Again and again prophets like Amos announce that if more and more wealth ends up in fewer and fewer hands everybody will suffer.”
Bell learned that everything, all kinds of stuff, is connected:
“Business, politics, education, art, science, caring for the earth, looking out for the poor, what you eat, where you go, sex, music, – It’s all spiritual.”
Every belief system has teaching stories, the ones Jesus told are not the only ones. There are, for example, Hindu, Buddhist, Muslim, Native American, Zen, and Australian aboriginal stories that all have something to say about who we are, where we came from, and why we are here. They agree that reality is not split between the material and the spiritual and that we are all connected. They share some common values no matter how separated they are in time or how different their cultures: love of life and each other matter most. It’s the perennial wisdom that honesty and community and generosity are central to who we are and how we are to live. The truth of these stories is not just for Sundays. Everything everyday is spiritual.
Again, Bell’s words,
“This is the revolutionary truth at the heart of the Jesus story. He’s executed for insisting that there are other ways to change the world.
Love.
Solidarity.
Generosity.
Compassion.
Praying for your enemies.
That’s been the power of the teachings of Jesus for two thousand years.
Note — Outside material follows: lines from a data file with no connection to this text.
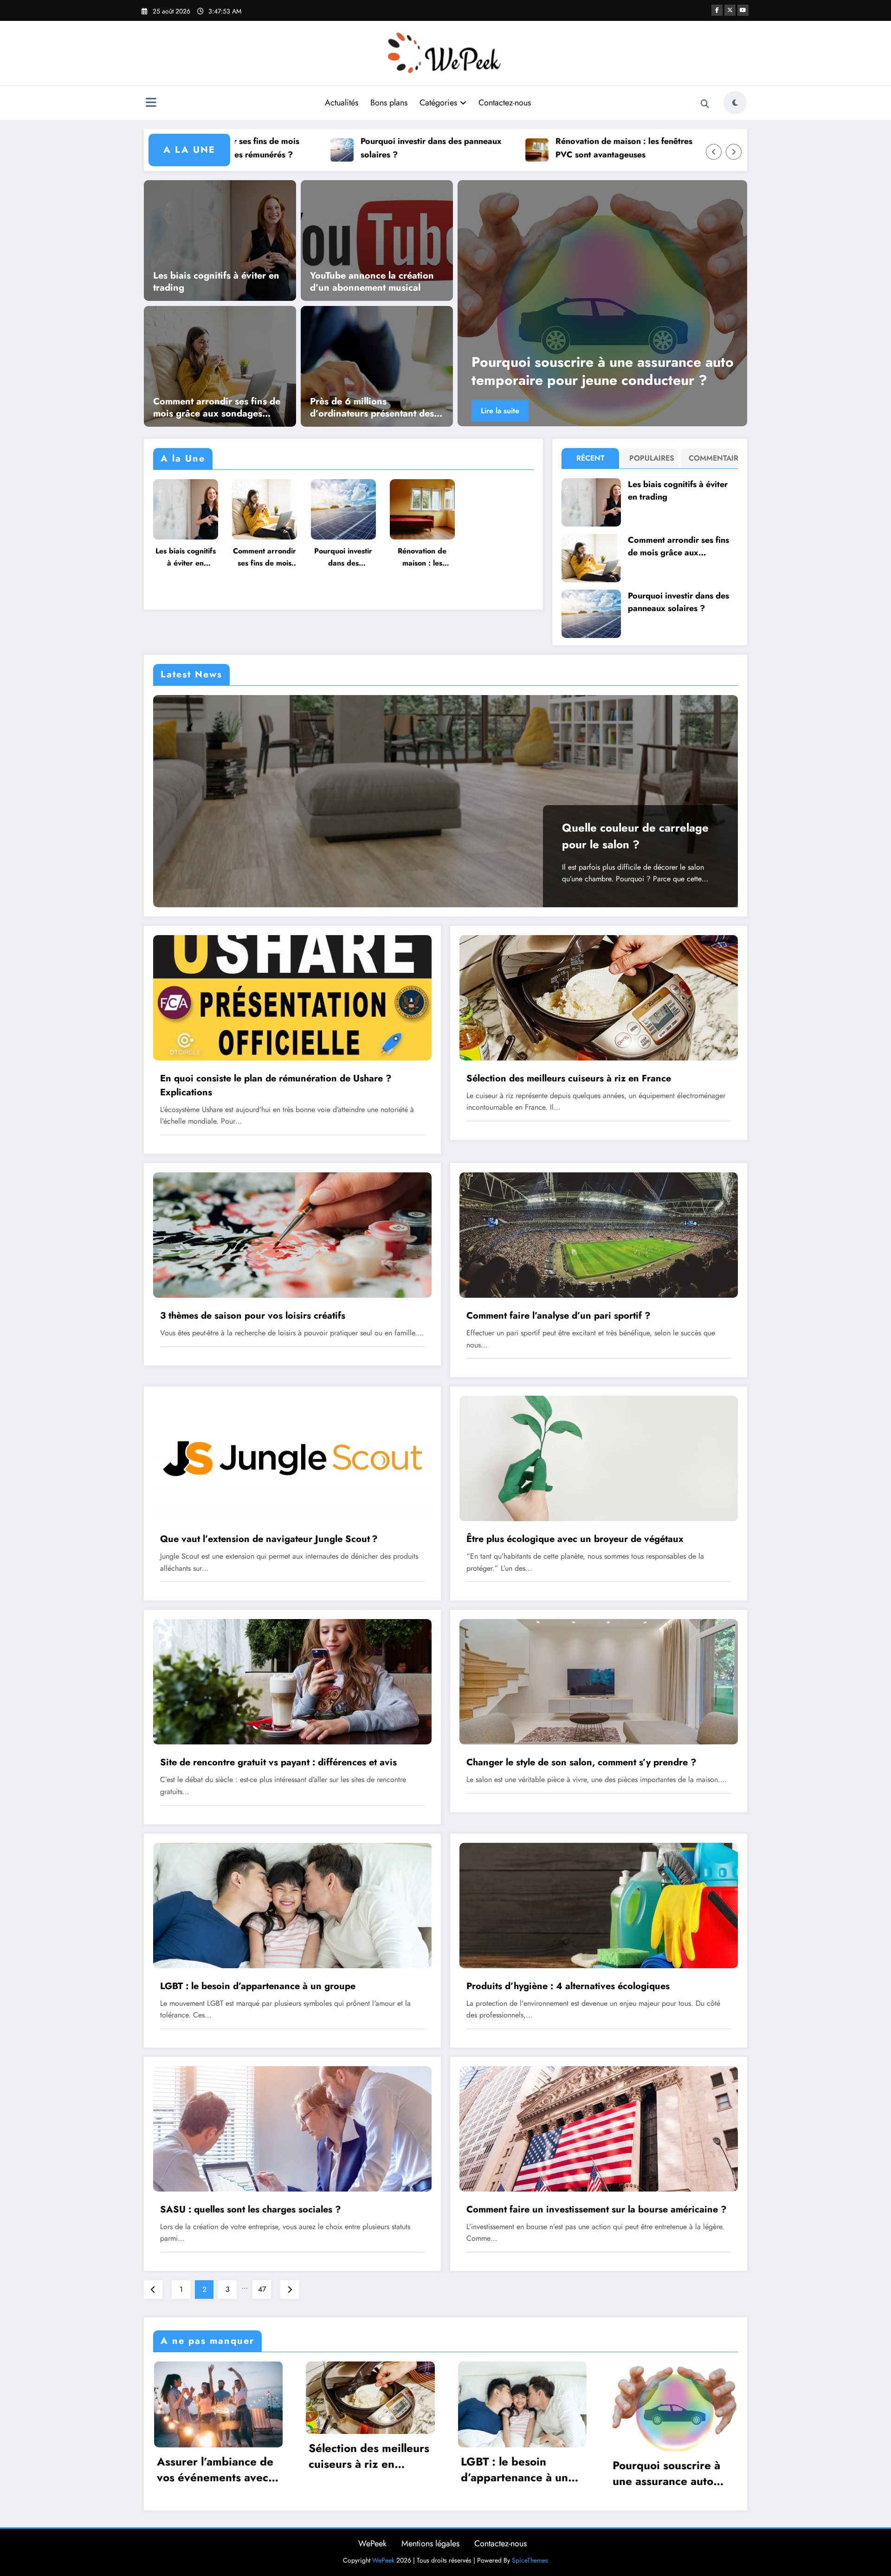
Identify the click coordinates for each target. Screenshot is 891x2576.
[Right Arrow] (733, 151)
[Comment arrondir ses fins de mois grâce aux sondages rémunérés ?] (220, 365)
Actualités (341, 103)
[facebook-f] (717, 10)
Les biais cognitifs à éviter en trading (216, 282)
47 (262, 2289)
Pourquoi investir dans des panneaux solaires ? (299, 148)
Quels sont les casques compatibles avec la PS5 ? (687, 148)
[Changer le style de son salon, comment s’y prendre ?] (598, 1681)
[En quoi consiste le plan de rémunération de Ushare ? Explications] (292, 997)
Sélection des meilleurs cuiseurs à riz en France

He insists that violence can end. We don’t have to live like this.”
I know that there are many, many quotes in this post, but Rob Bell has such deep and wise words to share. (Please read his book.)
Here is a little more of what he has to teach:
“So say yes to the ancient wisdom tradition,
yes to everything is spiritual,
yes to new readings of the Bible,
yes to the Jesus tradition,
yes to the truths found in every tradition everywhere,
yes to science and art and waves and stories,
yes to shows and books and events and plays,
but underneath it all,
what I’m after is the wonder and awe.”
* * * * *
EVERYTHING IS SPIRITUAL: Who We Are and What We’re Doing Here, Rob Bell, St. Martin’s Essentials, an imprint of St. Martin’s Publishing Group, 2020
I so agree that Rob Bell’s work is well worth reading.